PROVIDED DATA
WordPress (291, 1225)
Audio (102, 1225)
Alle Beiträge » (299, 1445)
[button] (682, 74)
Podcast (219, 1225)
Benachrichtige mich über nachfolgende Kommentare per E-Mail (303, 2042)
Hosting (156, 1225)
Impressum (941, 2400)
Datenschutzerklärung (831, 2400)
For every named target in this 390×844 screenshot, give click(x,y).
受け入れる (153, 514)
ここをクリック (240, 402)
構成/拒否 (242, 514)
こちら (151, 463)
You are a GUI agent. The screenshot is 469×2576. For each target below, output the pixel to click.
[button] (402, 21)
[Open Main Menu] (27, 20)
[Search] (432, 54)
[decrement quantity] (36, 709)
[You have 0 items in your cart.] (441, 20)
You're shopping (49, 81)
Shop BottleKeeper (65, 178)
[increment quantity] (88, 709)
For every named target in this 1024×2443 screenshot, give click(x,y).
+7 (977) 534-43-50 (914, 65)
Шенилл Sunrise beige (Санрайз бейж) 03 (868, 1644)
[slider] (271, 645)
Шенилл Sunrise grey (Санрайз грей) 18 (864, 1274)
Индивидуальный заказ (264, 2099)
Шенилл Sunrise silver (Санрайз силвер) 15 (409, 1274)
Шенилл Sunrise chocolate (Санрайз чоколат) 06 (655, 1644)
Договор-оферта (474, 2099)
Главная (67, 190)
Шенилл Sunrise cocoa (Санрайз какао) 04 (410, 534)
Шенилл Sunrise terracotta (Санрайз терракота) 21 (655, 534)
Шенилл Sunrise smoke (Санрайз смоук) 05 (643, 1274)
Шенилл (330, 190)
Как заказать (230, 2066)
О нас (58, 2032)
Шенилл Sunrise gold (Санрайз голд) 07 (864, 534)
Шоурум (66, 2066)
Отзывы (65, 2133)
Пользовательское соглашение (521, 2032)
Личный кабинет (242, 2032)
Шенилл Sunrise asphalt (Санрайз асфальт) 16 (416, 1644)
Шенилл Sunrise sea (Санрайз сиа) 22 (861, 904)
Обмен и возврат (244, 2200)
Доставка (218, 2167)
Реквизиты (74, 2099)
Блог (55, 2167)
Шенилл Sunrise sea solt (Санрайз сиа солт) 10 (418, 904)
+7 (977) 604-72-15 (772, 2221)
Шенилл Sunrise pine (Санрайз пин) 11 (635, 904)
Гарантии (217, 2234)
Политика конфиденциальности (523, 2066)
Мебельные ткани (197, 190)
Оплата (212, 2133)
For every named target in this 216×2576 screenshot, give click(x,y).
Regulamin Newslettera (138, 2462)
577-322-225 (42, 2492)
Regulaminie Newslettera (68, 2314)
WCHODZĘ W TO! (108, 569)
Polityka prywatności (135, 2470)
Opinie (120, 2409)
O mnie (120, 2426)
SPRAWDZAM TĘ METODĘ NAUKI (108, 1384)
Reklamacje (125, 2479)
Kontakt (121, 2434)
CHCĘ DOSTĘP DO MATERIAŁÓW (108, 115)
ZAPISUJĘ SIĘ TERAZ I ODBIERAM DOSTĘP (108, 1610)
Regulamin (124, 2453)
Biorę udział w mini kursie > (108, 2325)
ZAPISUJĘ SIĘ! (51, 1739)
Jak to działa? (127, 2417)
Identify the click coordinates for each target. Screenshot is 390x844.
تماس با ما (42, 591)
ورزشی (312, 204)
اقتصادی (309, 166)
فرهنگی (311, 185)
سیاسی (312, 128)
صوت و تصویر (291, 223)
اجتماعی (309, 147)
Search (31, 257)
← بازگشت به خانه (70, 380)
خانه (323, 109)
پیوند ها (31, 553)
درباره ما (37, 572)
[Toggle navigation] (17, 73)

WHAT NEEDS TO BE DONE
Nothing in the listing may be left out; repeat it all exactly.

SOLUTION FOR THIS EXERCISE
WordPress (291, 1225)
Audio (102, 1225)
Alle Beiträge » (299, 1445)
[button] (682, 74)
Podcast (219, 1225)
Benachrichtige mich über nachfolgende Kommentare per E-Mail (303, 2042)
Hosting (156, 1225)
Impressum (941, 2400)
Datenschutzerklärung (831, 2400)
For every named target in this 390×844 screenshot, give click(x,y).
受け入れる (153, 514)
ここをクリック (240, 402)
構成/拒否 (242, 514)
こちら (151, 463)
You are a GUI agent. The screenshot is 469×2576. For each target below, output the pixel to click.
[button] (402, 21)
[Open Main Menu] (27, 20)
[Search] (432, 54)
[decrement quantity] (36, 709)
[You have 0 items in your cart.] (441, 20)
You're shopping (49, 81)
Shop BottleKeeper (65, 178)
[increment quantity] (88, 709)
For every named target in this 1024×2443 screenshot, give click(x,y).
+7 (977) 534-43-50 (914, 65)
Шенилл Sunrise beige (Санрайз бейж) 03 (868, 1644)
[slider] (271, 645)
Шенилл Sunrise grey (Санрайз грей) 18 (864, 1274)
Индивидуальный заказ (264, 2099)
Шенилл Sunrise silver (Санрайз силвер) 15 (409, 1274)
Шенилл Sunrise chocolate (Санрайз чоколат) 06 (655, 1644)
Договор-оферта (474, 2099)
Главная (67, 190)
Шенилл Sunrise cocoa (Санрайз какао) 04 (410, 534)
Шенилл Sunrise terracotta (Санрайз терракота) 21 (655, 534)
Шенилл Sunrise smoke (Санрайз смоук) 05 (643, 1274)
Шенилл (330, 190)
Как заказать (230, 2066)
О нас (58, 2032)
Шенилл Sunrise gold (Санрайз голд) 07 (864, 534)
Шоурум (66, 2066)
Отзывы (65, 2133)
Пользовательское соглашение (521, 2032)
Личный кабинет (242, 2032)
Шенилл Sunrise asphalt (Санрайз асфальт) 16 (416, 1644)
Шенилл Sunrise sea (Санрайз сиа) 22 (861, 904)
Обмен и возврат (244, 2200)
Доставка (218, 2167)
Реквизиты (74, 2099)
Блог (55, 2167)
Шенилл Sunrise sea solt (Санрайз сиа солт) 10 (418, 904)
+7 (977) 604-72-15 (772, 2221)
Шенилл Sunrise pine (Санрайз пин) 11 (635, 904)
Гарантии (217, 2234)
Политика конфиденциальности (523, 2066)
Мебельные ткани (197, 190)
Оплата (212, 2133)
For every named target in this 216×2576 screenshot, give click(x,y).
Regulamin Newslettera (138, 2462)
577-322-225 (42, 2492)
Regulaminie Newslettera (68, 2314)
WCHODZĘ W TO! (108, 569)
Polityka prywatności (135, 2470)
Opinie (120, 2409)
O mnie (120, 2426)
SPRAWDZAM TĘ METODĘ NAUKI (108, 1384)
Reklamacje (125, 2479)
Kontakt (121, 2434)
CHCĘ DOSTĘP DO MATERIAŁÓW (108, 115)
ZAPISUJĘ SIĘ TERAZ I ODBIERAM DOSTĘP (108, 1610)
Regulamin (124, 2453)
Biorę udział w mini kursie > (108, 2325)
ZAPISUJĘ SIĘ! (51, 1739)
Jak to działa? (127, 2417)
Identify the click coordinates for each target. Screenshot is 390x844.
تماس با ما (42, 591)
ورزشی (312, 204)
اقتصادی (309, 166)
فرهنگی (311, 185)
سیاسی (312, 128)
صوت و تصویر (291, 223)
اجتماعی (309, 147)
Search (31, 257)
← بازگشت به خانه (70, 380)
خانه (323, 109)
پیوند ها (31, 553)
درباره ما (37, 572)
[Toggle navigation] (17, 73)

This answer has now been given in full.